■ ENTRIES SHOWN ■
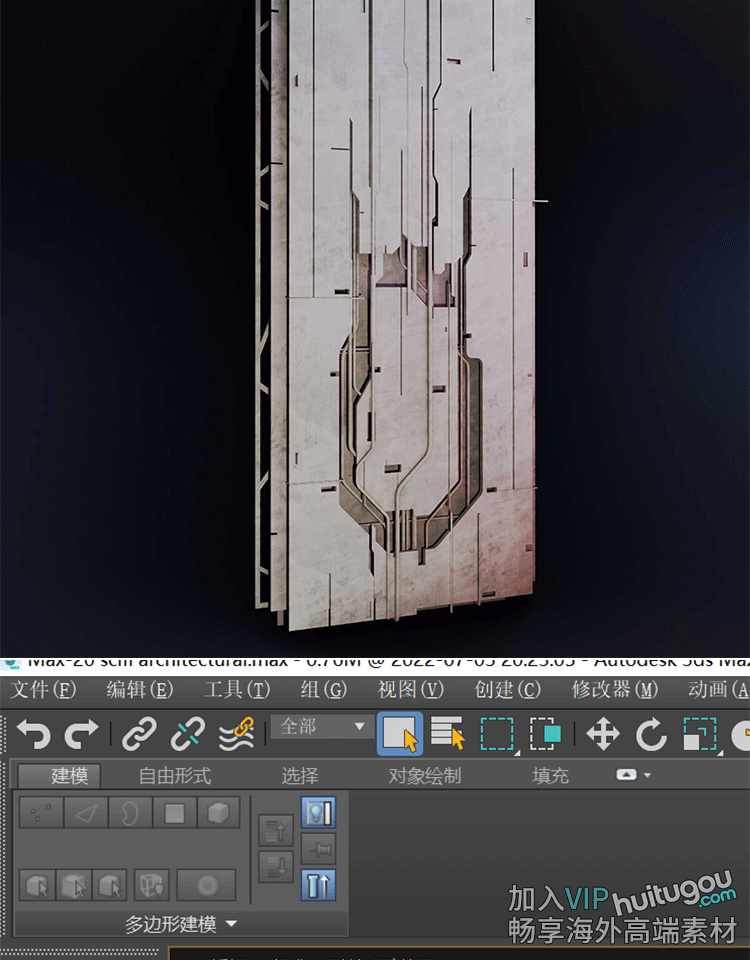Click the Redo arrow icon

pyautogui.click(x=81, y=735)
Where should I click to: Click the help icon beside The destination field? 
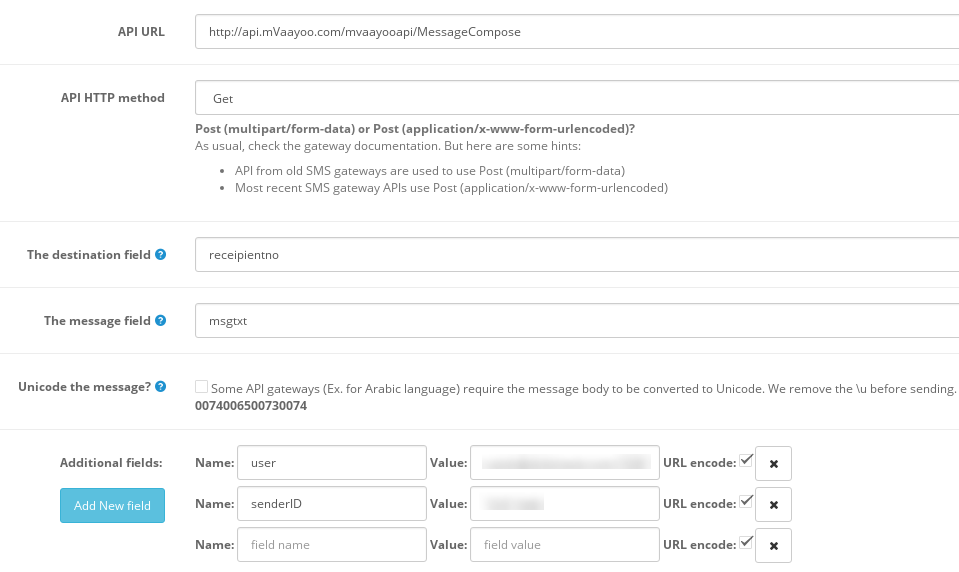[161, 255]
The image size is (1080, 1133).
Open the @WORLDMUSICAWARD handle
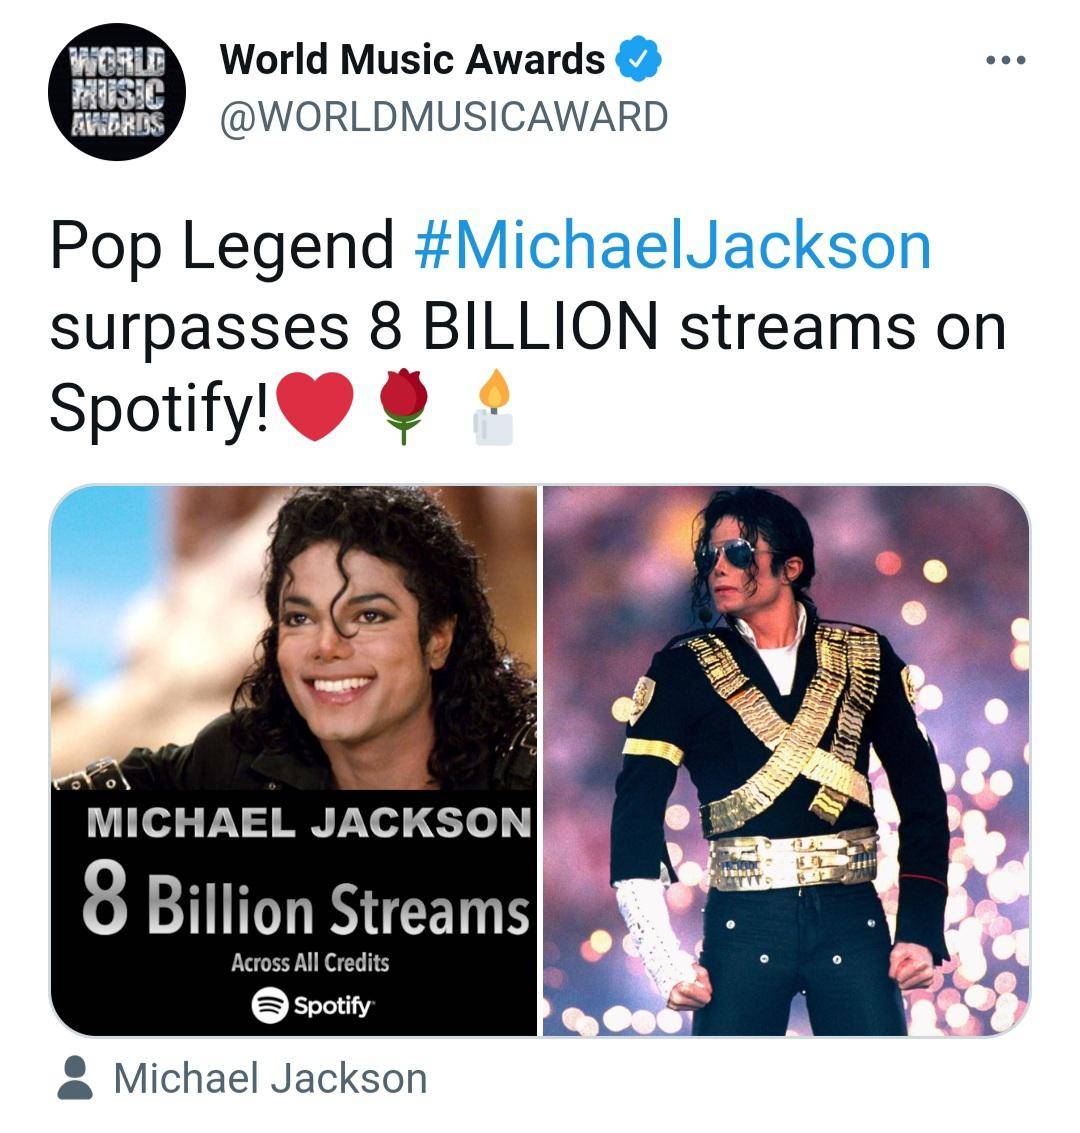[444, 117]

■ WHAT IS NEEDED ■
Begin with the line that contains "The image size is (1080, 1133)." and copy every line through the end of the listing, exactly as written, both ends included. Pictures are not part of the copy.

■ THE COMPLETED TASK ■
The image size is (1080, 1133).
Open the @WORLDMUSICAWARD handle
[444, 117]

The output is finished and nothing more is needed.